To use E-MapReduce (EMR), you must select appropriate clusters. When you select configurations for EMR clusters, you must consider the use of big data in your enterprise and your financial budget, and estimate the amount of data and the reliability of services that you require.
Big data scenarios
The following table describes the use scenarios and core services of different types of EMR clusters.
The services displayed in the EMR console prevail for different types of EMR clusters.
Cluster type | Use scenario | Core service |
DataLake | DataLake clusters use the Hive and Spark services to compute and analyze offline data in data lake scenarios. Data lake formats, such as Delta Lake, Hudi, and Iceberg, are supported. | HDFS, YARN, Hive, Spark, Presto, Impala, JindoData, Delta Lake, Hudi, Iceberg, OpenLDAP, Knox, and Kyuubi |
Dataflow | Dataflow clusters are used for real-time data processing. The core service of a Dataflow cluster is Flink, which is an enterprise-level big data computing platform provided by Alibaba Cloud based on Apache Flink and EMR Hadoop. Kafka provides a comprehensive service monitoring system and a metadata management mechanism. The Kafka service applies to scenarios such as log collection and monitoring data aggregation and can be used for offline data processing, stream computing, and real-time data analysis. | Flink, Kafka, and YARN |
OLAP | Online analytical processing (OLAP) clusters are used for data analysis.
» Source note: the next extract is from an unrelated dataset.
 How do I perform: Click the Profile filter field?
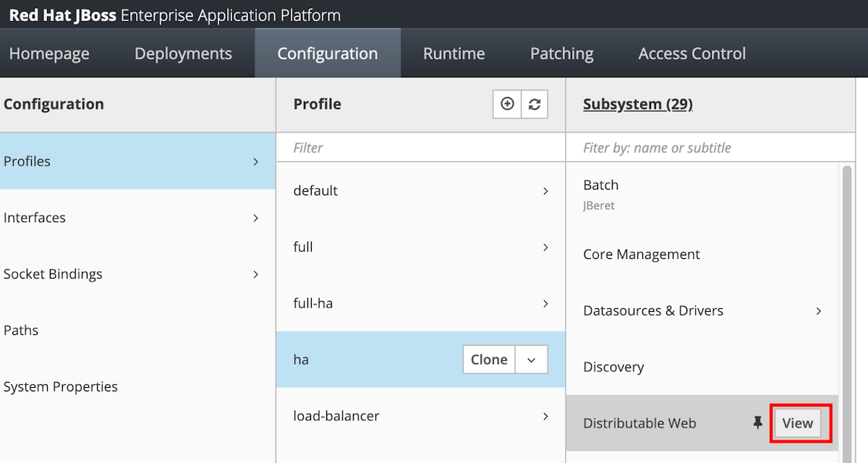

The core service of an OLAP cluster is ClickHouse, which is an open source column-oriented database management system (DBMS) for OLAP. ClickHouse is more lightweight than Hadoop and Spark. ClickHouse supports linear scaling and is convenient, highly reliable, and fault-tolerant. StarRocks is an open source massively parallel processing (MPP) database for OLAP. StarRocks can respond to query requests for data in sub-seconds and join multiple tables. | ClickHouse, StarRocks, and ZooKeeper |
DataServing | DataServing clusters are more flexible, reliable, and efficient than other types of clusters. DataServing clusters provide the HBase service and are separated from data storage based on OSS-HDFS (JindoFS). In addition, data is cached by using JindoData to improve the read and write performance of DataServing clusters. | HBase, ZooKeeper, and JindoData |
EMR nodes
An EMR cluster consists of three types of nodes: master, core, and task nodes. For more information, see Node categories.
You can select ultra disks, local disks, standard SSDs, or local SSDs for EMR storage. These disks are ranked in descending order of performance: local SSDs > standard SSDs > local disks > ultra disks.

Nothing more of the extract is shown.